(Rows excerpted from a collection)
***
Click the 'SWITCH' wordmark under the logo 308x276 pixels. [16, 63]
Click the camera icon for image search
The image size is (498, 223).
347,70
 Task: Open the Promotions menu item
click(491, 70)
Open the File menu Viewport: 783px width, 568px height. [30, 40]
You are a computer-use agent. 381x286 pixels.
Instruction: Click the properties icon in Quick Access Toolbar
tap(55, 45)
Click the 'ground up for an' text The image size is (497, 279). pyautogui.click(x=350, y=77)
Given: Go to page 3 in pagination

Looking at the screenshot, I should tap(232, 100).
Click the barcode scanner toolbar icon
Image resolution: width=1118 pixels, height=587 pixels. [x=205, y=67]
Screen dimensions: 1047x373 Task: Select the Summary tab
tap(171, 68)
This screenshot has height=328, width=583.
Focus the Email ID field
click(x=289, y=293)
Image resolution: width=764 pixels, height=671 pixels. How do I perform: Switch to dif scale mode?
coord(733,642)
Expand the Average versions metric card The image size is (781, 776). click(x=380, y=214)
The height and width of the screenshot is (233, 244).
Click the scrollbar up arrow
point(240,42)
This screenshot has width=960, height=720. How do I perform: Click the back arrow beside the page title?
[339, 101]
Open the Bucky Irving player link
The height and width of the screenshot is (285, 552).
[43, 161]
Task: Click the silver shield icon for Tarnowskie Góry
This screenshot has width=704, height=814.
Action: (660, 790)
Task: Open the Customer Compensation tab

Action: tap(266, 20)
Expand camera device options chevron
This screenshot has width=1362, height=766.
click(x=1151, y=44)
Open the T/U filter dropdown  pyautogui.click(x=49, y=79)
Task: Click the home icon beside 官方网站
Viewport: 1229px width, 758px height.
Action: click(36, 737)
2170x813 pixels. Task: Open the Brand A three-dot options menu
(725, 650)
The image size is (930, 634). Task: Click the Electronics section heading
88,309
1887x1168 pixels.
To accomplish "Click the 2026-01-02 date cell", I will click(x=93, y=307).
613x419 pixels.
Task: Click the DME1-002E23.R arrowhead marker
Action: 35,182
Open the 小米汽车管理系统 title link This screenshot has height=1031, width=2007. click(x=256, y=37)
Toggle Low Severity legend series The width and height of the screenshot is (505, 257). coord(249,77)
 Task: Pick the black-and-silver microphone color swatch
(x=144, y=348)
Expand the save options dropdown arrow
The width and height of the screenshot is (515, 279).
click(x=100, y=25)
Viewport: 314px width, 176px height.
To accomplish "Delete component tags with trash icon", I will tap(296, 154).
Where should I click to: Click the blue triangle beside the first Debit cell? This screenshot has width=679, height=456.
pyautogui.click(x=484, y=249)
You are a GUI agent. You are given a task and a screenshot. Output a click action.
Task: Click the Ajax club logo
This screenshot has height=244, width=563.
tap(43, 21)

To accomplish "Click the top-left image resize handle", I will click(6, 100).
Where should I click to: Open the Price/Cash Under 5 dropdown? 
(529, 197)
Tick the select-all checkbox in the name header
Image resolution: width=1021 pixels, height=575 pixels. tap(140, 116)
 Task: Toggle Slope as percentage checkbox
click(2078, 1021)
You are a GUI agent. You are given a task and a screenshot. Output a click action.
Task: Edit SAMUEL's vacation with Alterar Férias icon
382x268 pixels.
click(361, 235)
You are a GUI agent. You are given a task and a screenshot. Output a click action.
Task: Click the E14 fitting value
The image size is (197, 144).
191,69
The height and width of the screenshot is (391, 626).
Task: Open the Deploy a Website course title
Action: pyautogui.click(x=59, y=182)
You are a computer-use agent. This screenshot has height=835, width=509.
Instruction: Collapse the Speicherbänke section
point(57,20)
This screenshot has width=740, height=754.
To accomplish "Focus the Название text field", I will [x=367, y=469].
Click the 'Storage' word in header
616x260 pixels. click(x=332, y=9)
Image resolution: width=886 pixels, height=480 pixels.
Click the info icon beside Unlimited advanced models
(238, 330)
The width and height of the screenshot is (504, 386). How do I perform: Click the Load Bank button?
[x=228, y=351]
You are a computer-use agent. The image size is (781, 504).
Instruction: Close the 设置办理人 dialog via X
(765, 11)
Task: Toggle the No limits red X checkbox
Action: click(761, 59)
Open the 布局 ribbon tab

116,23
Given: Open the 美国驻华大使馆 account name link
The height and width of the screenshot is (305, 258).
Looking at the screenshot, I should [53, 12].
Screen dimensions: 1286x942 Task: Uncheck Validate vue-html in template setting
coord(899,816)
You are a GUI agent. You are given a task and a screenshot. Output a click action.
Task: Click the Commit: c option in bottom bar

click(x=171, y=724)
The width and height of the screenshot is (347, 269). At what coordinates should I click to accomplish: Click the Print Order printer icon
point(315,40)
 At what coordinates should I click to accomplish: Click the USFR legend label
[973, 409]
***
## Problem to solve
Copy every row above word for word, keeping each line and its characters unchanged.

## Result of this task
Click the 'SWITCH' wordmark under the logo 308x276 pixels. [16, 63]
Click the camera icon for image search
The image size is (498, 223).
347,70
 Task: Open the Promotions menu item
click(491, 70)
Open the File menu Viewport: 783px width, 568px height. [30, 40]
You are a computer-use agent. 381x286 pixels.
Instruction: Click the properties icon in Quick Access Toolbar
tap(55, 45)
Click the 'ground up for an' text The image size is (497, 279). pyautogui.click(x=350, y=77)
Given: Go to page 3 in pagination

Looking at the screenshot, I should tap(232, 100).
Click the barcode scanner toolbar icon
Image resolution: width=1118 pixels, height=587 pixels. [x=205, y=67]
Screen dimensions: 1047x373 Task: Select the Summary tab
tap(171, 68)
This screenshot has height=328, width=583.
Focus the Email ID field
click(x=289, y=293)
Image resolution: width=764 pixels, height=671 pixels. How do I perform: Switch to dif scale mode?
coord(733,642)
Expand the Average versions metric card The image size is (781, 776). click(x=380, y=214)
The height and width of the screenshot is (233, 244).
Click the scrollbar up arrow
point(240,42)
This screenshot has width=960, height=720. How do I perform: Click the back arrow beside the page title?
[339, 101]
Open the Bucky Irving player link
The height and width of the screenshot is (285, 552).
[43, 161]
Task: Click the silver shield icon for Tarnowskie Góry
This screenshot has width=704, height=814.
Action: (660, 790)
Task: Open the Customer Compensation tab

Action: tap(266, 20)
Expand camera device options chevron
This screenshot has width=1362, height=766.
click(x=1151, y=44)
Open the T/U filter dropdown  pyautogui.click(x=49, y=79)
Task: Click the home icon beside 官方网站
Viewport: 1229px width, 758px height.
Action: click(36, 737)
2170x813 pixels. Task: Open the Brand A three-dot options menu
(725, 650)
The image size is (930, 634). Task: Click the Electronics section heading
88,309
1887x1168 pixels.
To accomplish "Click the 2026-01-02 date cell", I will click(x=93, y=307).
613x419 pixels.
Task: Click the DME1-002E23.R arrowhead marker
Action: 35,182
Open the 小米汽车管理系统 title link This screenshot has height=1031, width=2007. click(x=256, y=37)
Toggle Low Severity legend series The width and height of the screenshot is (505, 257). coord(249,77)
 Task: Pick the black-and-silver microphone color swatch
(x=144, y=348)
Expand the save options dropdown arrow
The width and height of the screenshot is (515, 279).
click(x=100, y=25)
Viewport: 314px width, 176px height.
To accomplish "Delete component tags with trash icon", I will tap(296, 154).
Where should I click to: Click the blue triangle beside the first Debit cell? This screenshot has width=679, height=456.
pyautogui.click(x=484, y=249)
You are a GUI agent. You are given a task and a screenshot. Output a click action.
Task: Click the Ajax club logo
This screenshot has height=244, width=563.
tap(43, 21)

To accomplish "Click the top-left image resize handle", I will click(6, 100).
Where should I click to: Open the Price/Cash Under 5 dropdown? 
(529, 197)
Tick the select-all checkbox in the name header
Image resolution: width=1021 pixels, height=575 pixels. tap(140, 116)
 Task: Toggle Slope as percentage checkbox
click(2078, 1021)
You are a GUI agent. You are given a task and a screenshot. Output a click action.
Task: Edit SAMUEL's vacation with Alterar Férias icon
382x268 pixels.
click(361, 235)
You are a GUI agent. You are given a task and a screenshot. Output a click action.
Task: Click the E14 fitting value
The image size is (197, 144).
191,69
The height and width of the screenshot is (391, 626).
Task: Open the Deploy a Website course title
Action: pyautogui.click(x=59, y=182)
You are a computer-use agent. This screenshot has height=835, width=509.
Instruction: Collapse the Speicherbänke section
point(57,20)
This screenshot has width=740, height=754.
To accomplish "Focus the Название text field", I will [x=367, y=469].
Click the 'Storage' word in header
616x260 pixels. click(x=332, y=9)
Image resolution: width=886 pixels, height=480 pixels.
Click the info icon beside Unlimited advanced models
(238, 330)
The width and height of the screenshot is (504, 386). How do I perform: Click the Load Bank button?
[x=228, y=351]
You are a computer-use agent. The image size is (781, 504).
Instruction: Close the 设置办理人 dialog via X
(765, 11)
Task: Toggle the No limits red X checkbox
Action: click(761, 59)
Open the 布局 ribbon tab

116,23
Given: Open the 美国驻华大使馆 account name link
The height and width of the screenshot is (305, 258).
Looking at the screenshot, I should [53, 12].
Screen dimensions: 1286x942 Task: Uncheck Validate vue-html in template setting
coord(899,816)
You are a GUI agent. You are given a task and a screenshot. Output a click action.
Task: Click the Commit: c option in bottom bar

click(x=171, y=724)
The width and height of the screenshot is (347, 269). At what coordinates should I click to accomplish: Click the Print Order printer icon
point(315,40)
 At what coordinates should I click to accomplish: Click the USFR legend label
[973, 409]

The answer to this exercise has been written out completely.